■ Questions to answer
A. In the passage, how large a campaign donation does it say Peter Thiel made to get JD Vance elected to the US senate?
B. Copy word for word everything in the passage from "If it boils" down to "that is inevitable.".

If it boils down to just raw power in all three branches of government, one can argue that our democracy and the compromise that it demands will be severely damaged. Maybe that is inevitable.

Election updates

Maddow on MSNBC
Deep corruption: Last night, Rachael Maddow show made three disturbing but important points on her show. First, she reviewed the evidence that DJT does policy flips after meeting with billionaires who what a policy change from him. She pointed out that happened with Bitcoin, electric cars, TikTok and Anheuser-Bush regarding its evil "woke" Bud Light beer. In each situation, DJT did a complete reversal after a meeting with super wealthy people or lobbyists involved in those businesses. Basically DJT is for sale, as he has indicated in the past.

4-minute flip-flop video

Plutocracy: Second, Maddow asserted that billionaire Peter Thiel said that democracy is incompatible with freedom and he chooses freedom. Presumably freedom to people like Thiel means plutocracy with super-rich people like him above the law and completely unburdened by taxes, regulations, social conscience and any accountability for his bad actions and inactions. That is true plutocracy. For context, Thiel was responsible for getting JD Vance elected to the US senate via a $15 million donation to his campaign..

■ Supplied records

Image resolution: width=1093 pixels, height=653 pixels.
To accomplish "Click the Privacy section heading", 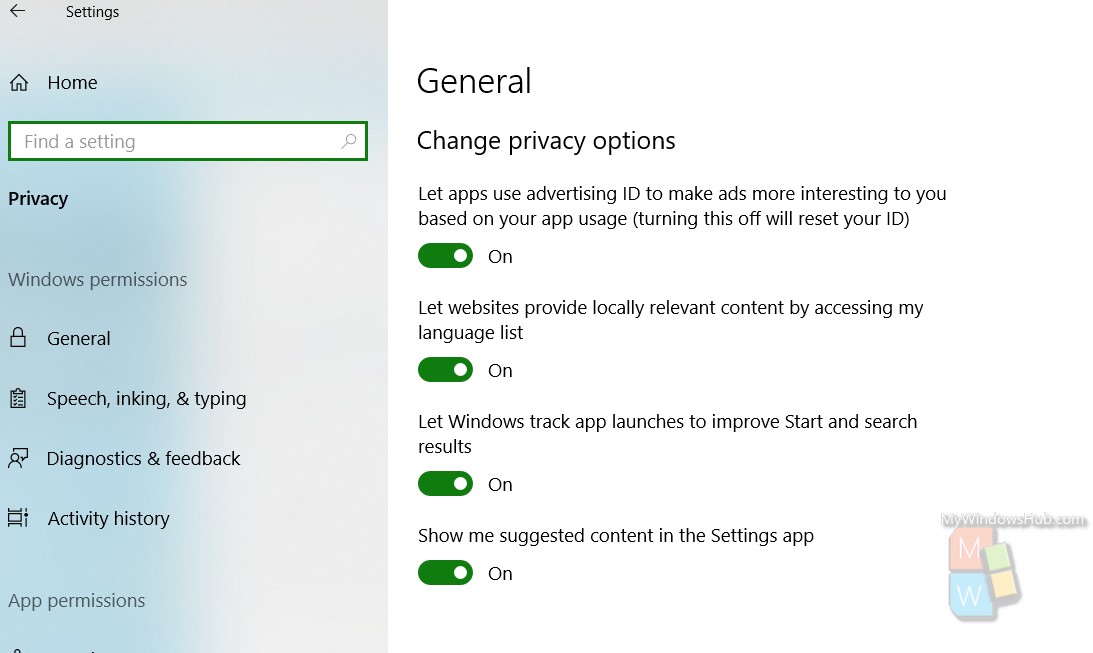I will point(38,199).
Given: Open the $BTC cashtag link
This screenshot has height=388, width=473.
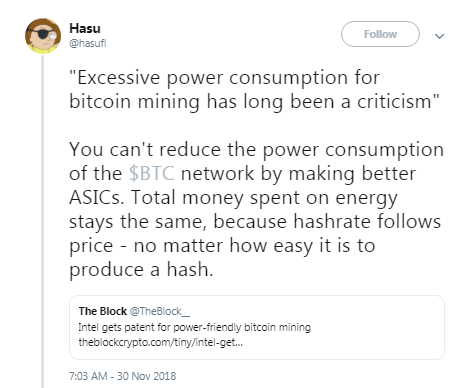Looking at the screenshot, I should tap(151, 173).
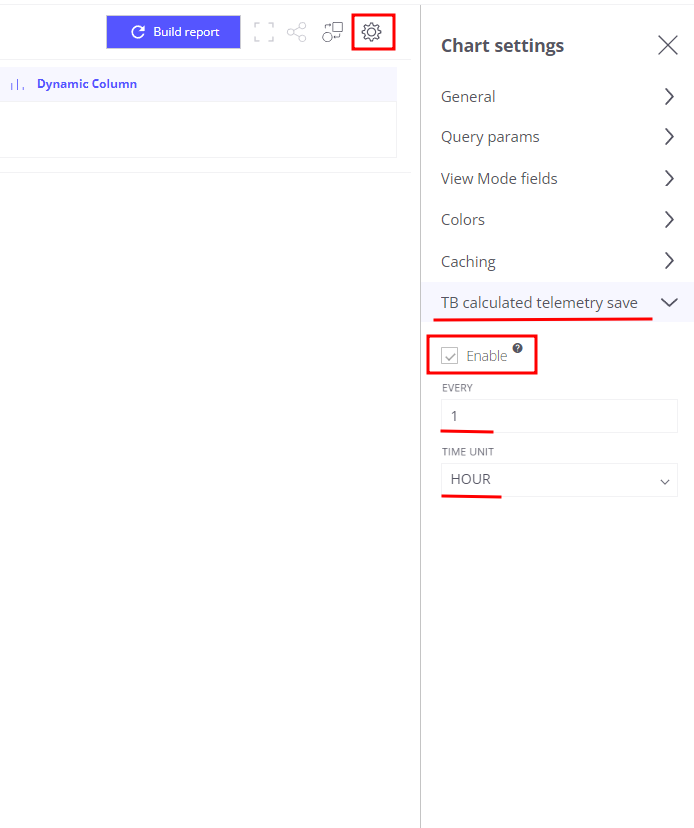Click the Dynamic Column title link

87,84
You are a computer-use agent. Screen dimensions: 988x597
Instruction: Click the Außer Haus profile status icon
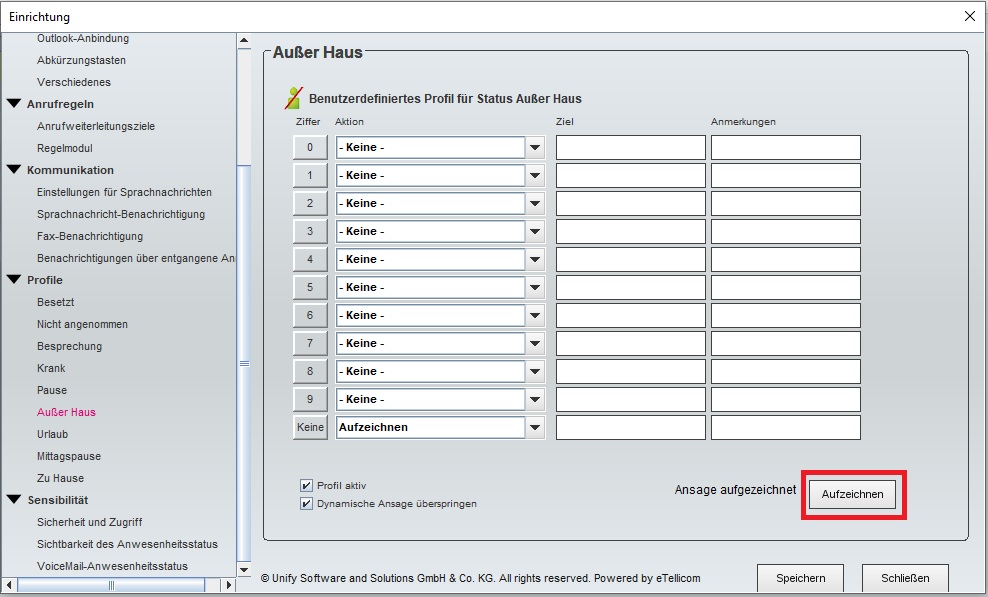pyautogui.click(x=293, y=98)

■ Solved problems
A. $15 million

B.
If it boils down to just raw power in all three branches of government, one can argue that our democracy and the compromise that it demands will be severely damaged. Maybe that is inevitable.